AI Betting Blind Spot: Major Models Lose Money on Premier League Predictions, xAI's Grok Worst Performer
A stark new benchmark reveals a critical weakness in today's most advanced AI: they are terrible at making money by predicting real-world events over time. In a simulated betting exercise across an entire Premier League season, AI models from Google, OpenAI, and Anthropic all ended up with negative returns. The study, conducted by London-based AI startup General Reasoning, exposes a significant gap between AI's prowess in narrow tasks like coding and its failure to navigate the complex, probabilistic dynamics of sports outcomes.
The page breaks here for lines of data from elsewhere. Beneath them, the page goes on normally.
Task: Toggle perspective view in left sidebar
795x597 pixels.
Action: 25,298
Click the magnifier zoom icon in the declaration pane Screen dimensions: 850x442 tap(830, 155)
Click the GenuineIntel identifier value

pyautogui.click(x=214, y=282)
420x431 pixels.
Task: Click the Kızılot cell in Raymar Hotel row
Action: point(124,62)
The "KellyBench" report tested eight leading AI systems, including xAI's Grok, which performed the worst. Researchers provided each model with extensive historical data and statistics from the 2023–24 Premier League season, instructing them to build predictive models to maximize financial returns while managing risk. Despite this rich information diet, the AIs consistently failed to translate data into profitable betting strategies. This wasn't a simple quiz; it was a prolonged simulation of real-world decision-making under uncertainty, and the models fell short.
The findings signal a fundamental challenge for AI deployment in finance, logistics, and strategic planning—any domain requiring long-term, probabilistic reasoning about messy real-world systems. While AI excels in bounded environments, its inability to reliably analyze and bet on soccer matches suggests current systems lack a deeper, causal understanding of how events unfold. For companies betting on AI for forecasting and risk assessment, this benchmark serves as a concrete warning: the most hyped models may still be poor substitutes for human judgment in complex, dynamic scenarios.